Yang pertama adalah motivasi. Apa motivasi kita semua melawan? Demi terciptanya keadilan sosialkah apa demi fantasi heroisme yang selalu ditawarkan pada setiap aksi perlawanan? Terkadang, saya hanya membayangkan dari sekian banyak mahasiswa yang melawan dan "sok kekiri-kirian", pasti ada orang dan oknum yang hanya ingin "ndompleng" pada aksi perlawanan. Bisa jadi mereka sedang mencari "muka" atau "jualan kaos dan stiker" di saat aksi perlawanan berlangsung. Toh kaos sudah menjadi alat propaganda yang pas. Disinilah mungkin para tukang sablon dan penjual kaos untung besar. Tentu mereka mengharapkan setiap hari ada aksi perlawanan sehingga setiap hari pula mereka bisa meraup keuntungan. Atau mungkin juga ada beberapa orang yang sedang mencari koneksi dan jaringan sehingga mereka butuh ikut masuk dan terjun ke dalam aksi. Siapa tahu nantinya mereka akan terhubung dengan orang-orang dari daerah lain sehingga bisa meluaskan jaringan. Di dalam aksi seperti inilah kemungkinan melebarkan sayap relasi terbuka lebar.

Kedua, saya yakin mereka yang mengutip kata-kata tokoh-tokoh "kiri" belum tentu memahami konteks tulisan itu sendiri. Saya terkadang suka geli sendiri pada orang-orang yang senang menempelkan kutipan-kutipan pemikiran para tokoh "kiri" ini tanpa paham konteks tulisan itu sendiri. Tokoh yang kerap dikutip adalah tokoh-tokoh kritis seperti Karl Marx dengan Das Kapital-nya atau tokoh seperti Tan Malaka yang dikenal dengan semangat revolusionernya. Namun amat disayangkan terkadang konteks dalam tulisan yang dikutip tidak dipahami dengan baik sehingga hanya sekadar melawan.

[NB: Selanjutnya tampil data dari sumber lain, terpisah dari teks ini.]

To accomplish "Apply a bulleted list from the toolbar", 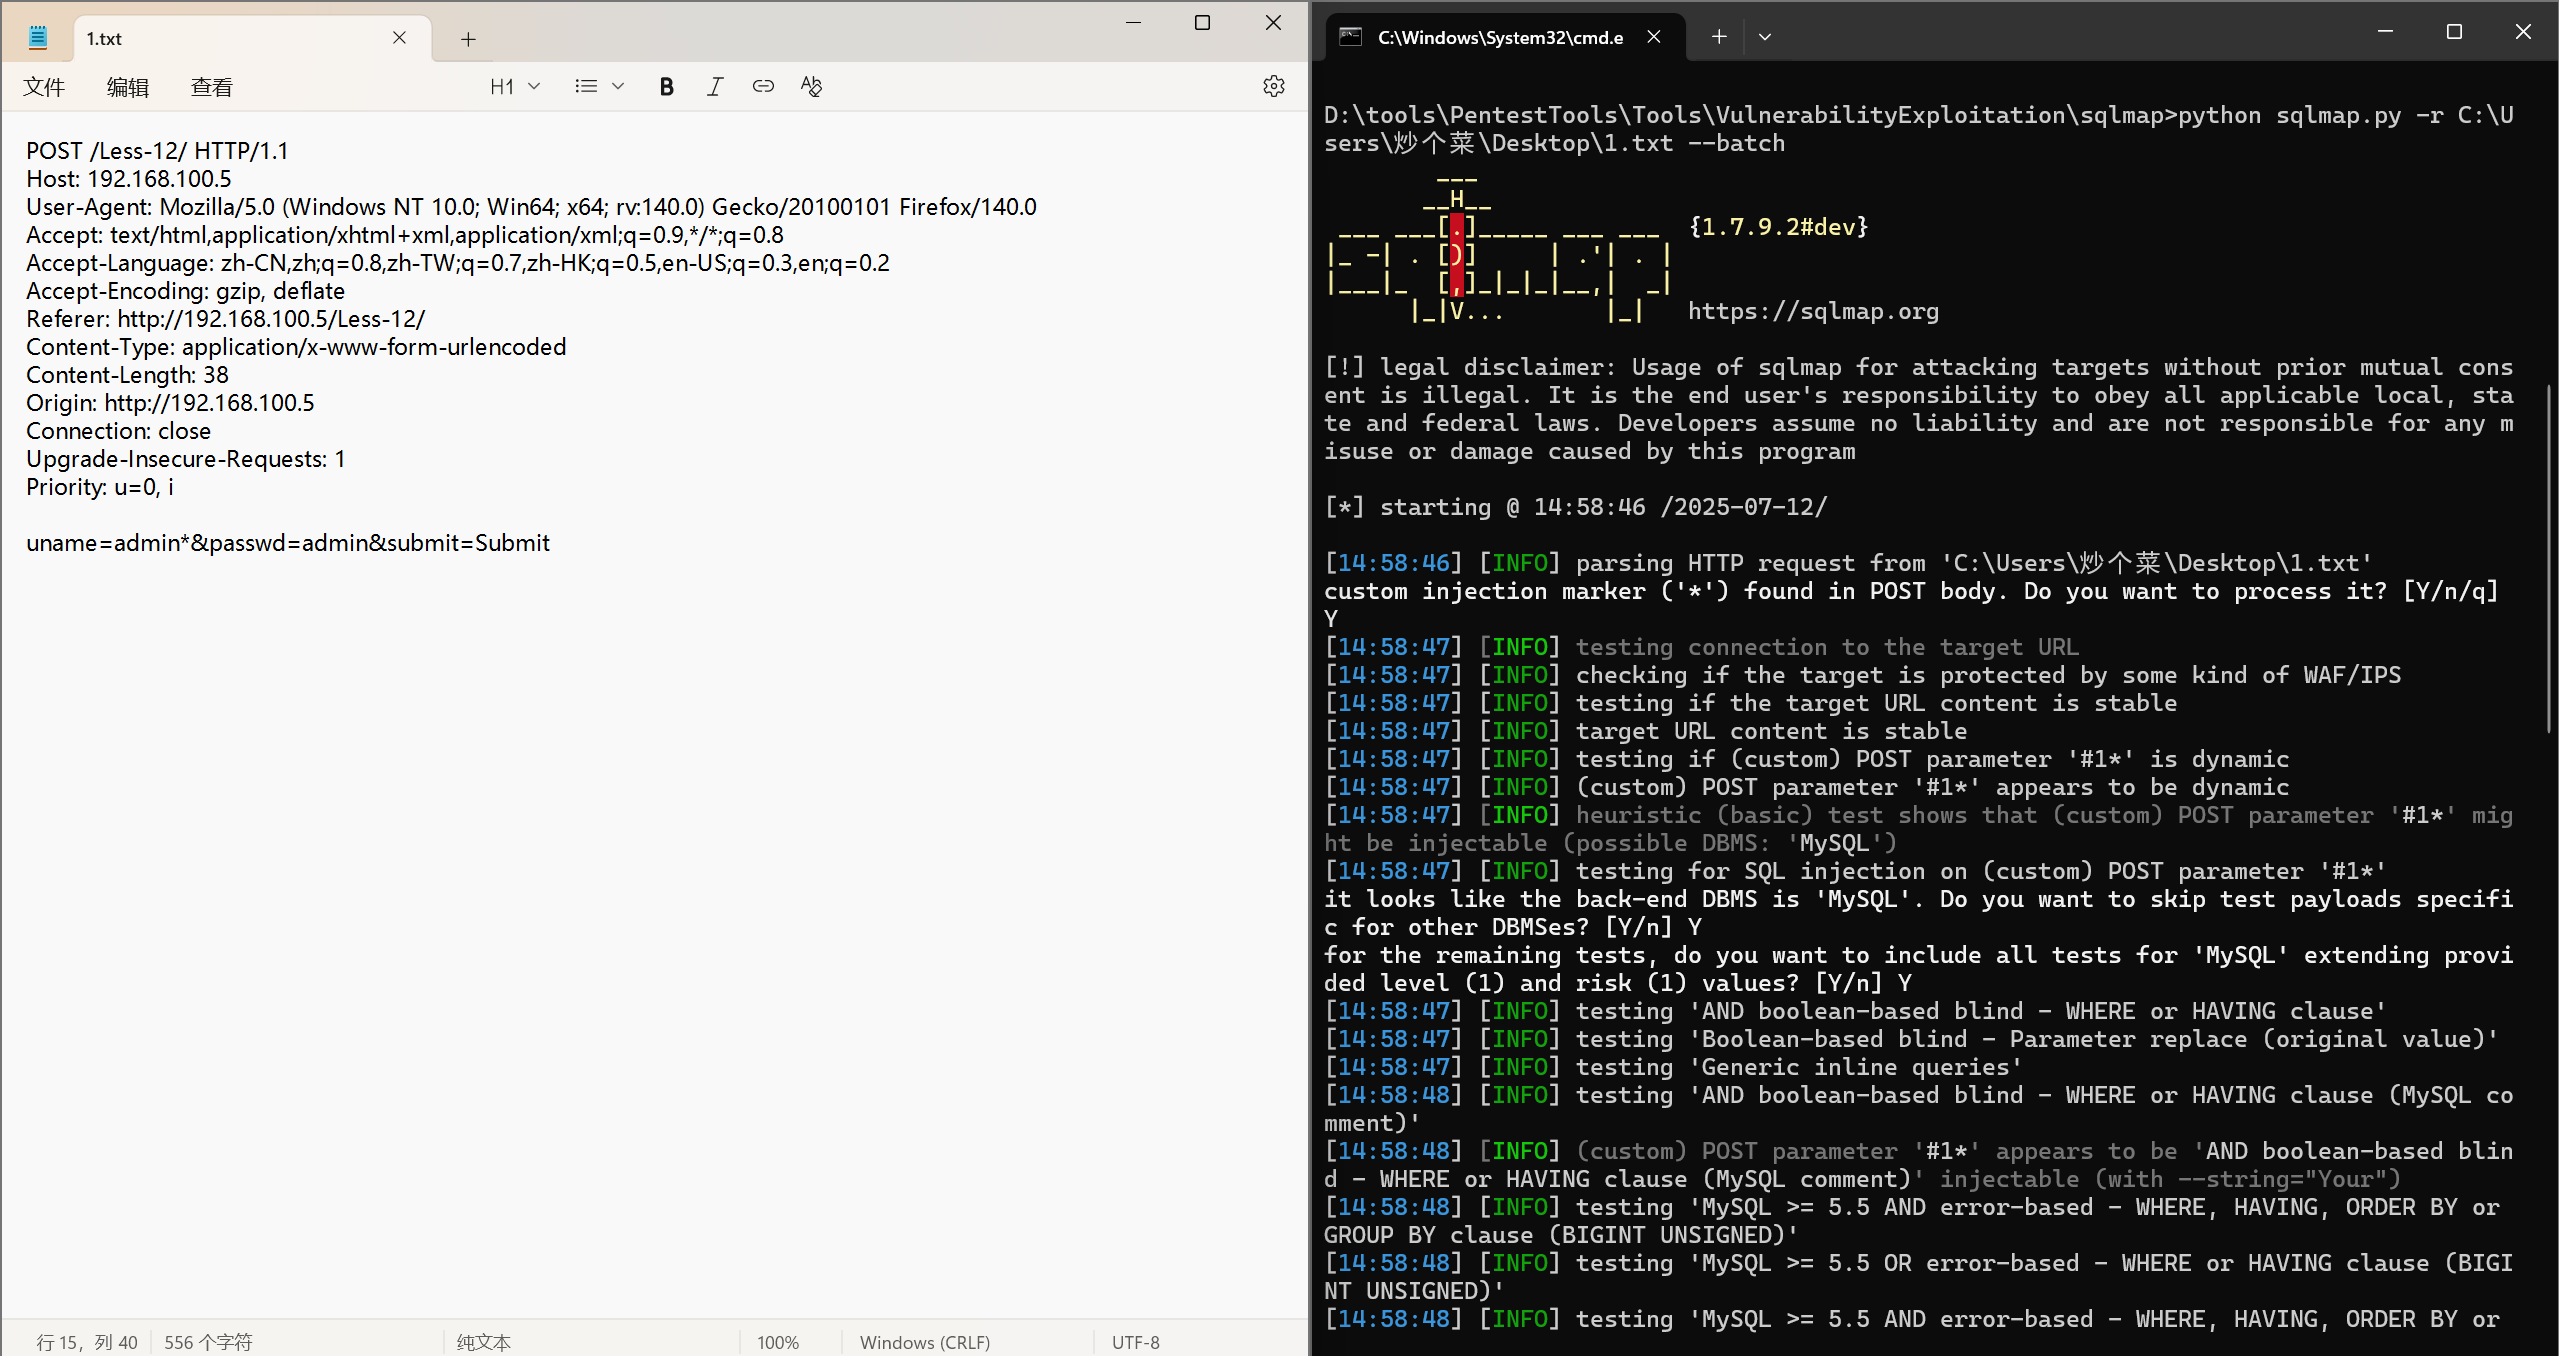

Minimnya bentuk aksi perlawanan yang dilakukan mahasiswa. Yang saya maksud adalah jenis aksi yang dilakukan mahasiswa sungguh tidak beragam. Mereka hanya tahu demonstrasi (unjuk rasa), Long March ataupun orasi. Saya rasa masih ada bentuk lain yang mungkin bisa dicoba sebagai bentuk perlawanan. Kita masih miskin dalam repertoar aksi perlawanan. Ya hanya itu-itu saja dan selalu ada yang nyinyir apabila satu atau dua orang tokoh publik tidak mendukung aksi perlawanan (kasus JRX vs Via Vallen). Melawan bukan berarti harus turun ke jalan. Itu bentuk yang sangat kuno. Bisa juga melawan dari sisi akademis. Membuat tulisan dan disebar. Saya rasa juga dulu intelektual Indonesia menulis dan berbagi gagasan. Tidak sekadar turun ke jalan dan mengangkat bambu runcing melawan Belanda. Bahkan dapat dikatakan bahwa gagasan lebih menakutkan bagi pihak yang berkuasa daripada sekadar aksi turun ke jalan.

Jujur, saya hanya muak dengan beberapa orang yang "melawan". Melihat kasus Jerinx SID yang mengkritik Via Vallen membuat saya tertawa terbahak-bahak. Dangdut yang dinyanyikan Via Vallen belum tentu kurang revolusioner dibanding dengan lagu yang dinyanyikan SID. Saya rasa tetap ada resistensi yang muncul dari pemaknaan lagu dangdut yang merakyat. Setidaknya dangdut ini bisa menyatukan semua orang lebih cepat dari lagu-lagu perlawanan yang dicap sebagai "lagu adiluhung" para kaum perlawanan.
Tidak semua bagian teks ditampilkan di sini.